Lyon 1ère

Mobilisation de salariés pour reprendre en Scop leur usine dans le Rhône

Mercredi 15 Avril 2015

Mobilisation de salariés pour reprendre en Scop leur usine dans le Rhône
Les salariés de l'entreprise de plasturgie Gaillon basée dans le Beaujolais veulent reprendre leur usine en coopérative après la décision de VitasheetGroup de fermer le site.

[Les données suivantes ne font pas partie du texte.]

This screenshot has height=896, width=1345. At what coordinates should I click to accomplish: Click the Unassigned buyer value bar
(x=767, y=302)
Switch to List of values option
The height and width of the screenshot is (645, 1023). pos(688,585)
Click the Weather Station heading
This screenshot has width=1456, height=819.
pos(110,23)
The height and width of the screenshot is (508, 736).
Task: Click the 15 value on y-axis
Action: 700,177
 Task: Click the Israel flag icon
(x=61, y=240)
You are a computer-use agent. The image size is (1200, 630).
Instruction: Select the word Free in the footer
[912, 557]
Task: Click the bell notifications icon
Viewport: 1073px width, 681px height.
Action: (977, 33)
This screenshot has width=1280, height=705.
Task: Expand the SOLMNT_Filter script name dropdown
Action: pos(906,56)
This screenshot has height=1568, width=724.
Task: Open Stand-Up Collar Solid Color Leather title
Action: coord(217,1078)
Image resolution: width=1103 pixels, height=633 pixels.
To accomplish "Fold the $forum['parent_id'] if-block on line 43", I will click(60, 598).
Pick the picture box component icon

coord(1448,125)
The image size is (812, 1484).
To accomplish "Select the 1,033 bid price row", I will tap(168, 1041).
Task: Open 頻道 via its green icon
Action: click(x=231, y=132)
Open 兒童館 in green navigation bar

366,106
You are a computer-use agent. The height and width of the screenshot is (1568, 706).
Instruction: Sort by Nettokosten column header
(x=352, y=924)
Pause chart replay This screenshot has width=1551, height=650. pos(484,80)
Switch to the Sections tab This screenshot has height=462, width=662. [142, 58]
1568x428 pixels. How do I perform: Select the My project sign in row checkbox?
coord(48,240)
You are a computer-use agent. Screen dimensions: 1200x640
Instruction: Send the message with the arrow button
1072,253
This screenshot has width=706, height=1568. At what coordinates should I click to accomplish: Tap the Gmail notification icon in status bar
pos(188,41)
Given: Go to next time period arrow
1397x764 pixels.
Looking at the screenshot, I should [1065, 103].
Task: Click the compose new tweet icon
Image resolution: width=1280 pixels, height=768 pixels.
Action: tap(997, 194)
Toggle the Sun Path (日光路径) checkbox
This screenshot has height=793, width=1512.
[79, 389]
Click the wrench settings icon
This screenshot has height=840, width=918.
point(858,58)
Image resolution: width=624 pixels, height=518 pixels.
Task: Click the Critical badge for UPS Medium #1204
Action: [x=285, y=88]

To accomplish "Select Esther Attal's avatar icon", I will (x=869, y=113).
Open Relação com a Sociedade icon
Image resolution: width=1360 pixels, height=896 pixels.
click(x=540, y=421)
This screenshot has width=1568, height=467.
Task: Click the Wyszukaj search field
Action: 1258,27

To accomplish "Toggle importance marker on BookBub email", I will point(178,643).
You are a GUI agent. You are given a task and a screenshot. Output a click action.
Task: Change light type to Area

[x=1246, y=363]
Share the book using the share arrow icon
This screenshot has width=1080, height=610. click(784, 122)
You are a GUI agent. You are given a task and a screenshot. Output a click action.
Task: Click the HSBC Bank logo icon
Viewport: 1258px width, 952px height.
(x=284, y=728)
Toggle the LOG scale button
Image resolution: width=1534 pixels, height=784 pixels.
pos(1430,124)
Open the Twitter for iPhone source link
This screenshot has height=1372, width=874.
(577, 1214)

Les salariés ont fait venir un médiateur, mercredi soir, en l'absence de réponses sur leur avenir.
 
"Les salariés sont furieux. Ils n'obtiennent aucune réponse aux questions
qu'ils ont posées. Alors à 18H30 la CFDT a fait venir un médiateur de la
direction du Travail", a déclaré à l'AFP un représentant du comité
d'entreprise.
 
"On est fatigués, tendus mais on essaie d'être constructifs et on espère
trouver une solution dans la soirée", a-t-il ajouté. Il avait assuré dans
l'après-midi que les salariés avaient "invité la direction à ne pas bouger de
la salle de réunion" tant que la situation ne serait pas débloquée.
 
Ce médiateur devait rencontrer les quatre membres de la direction de
Vitasheet et Gaillon ainsi que les six représentants des salariés ensemble,
puis séparément.
 
Selon des représentants du CE, le groupe Vitasheet a décidé en janvier de
fermer l'usine basée à Saint-Georges-de-Reneins, avec à la clef environ 58 licenciements sur 68 postes.
 
Ne subsisterait sur le site qu'une antenne commerciale employant un peu
moins d'une dizaine de salariés, selon ces sources. La production de Gaillon serait répartie dans deux usines du groupe confronté à des problèmes de surcapacité de production, en Allemagne et en Italie.
 
Vitasheetgroup qui se présente comme "le leader européen de la production de plaques de plastique extrudées sur mesure" est basé au Royaume-Uni mais appartient à un fond d'investissement allemand, Dubag.
 
"On ferme une boîte pour ramener du travail en Allemagne mais c'est une
entreprise qui fonctionne bien", s'insurge Renaud Billaud, secrétaire général de l'union locale (CFDT) de Villefranche-sur-Saône, syndicat
majoritaire dans l'entreprise.
 
Les salariés souhaitent mettre en place une société coopérative et
participative (Scop) ou à défaut négocier des indemnités de licenciement dans le cadre d'un plan social qu'ils chiffrent à 5,4 millions d'euros. Selon des représentants du comité d'entreprise, la direction propose 400.000 euros à partager entre 58 salariés.
 
"Ils reportent toujours leurs réponses à plus tard", s'est indigné auprès
de l'AFP un représentant du CE.
 
"Les salariés ont en moyenne 17 ans d'ancienneté. Nous sommes les derniers à faire de l'extrusion de plaque en plastique de forte épaisseur. Les salariés ne retrouveront jamais de travail en rapport avec leurs compétences", s'est alarmé cette même source.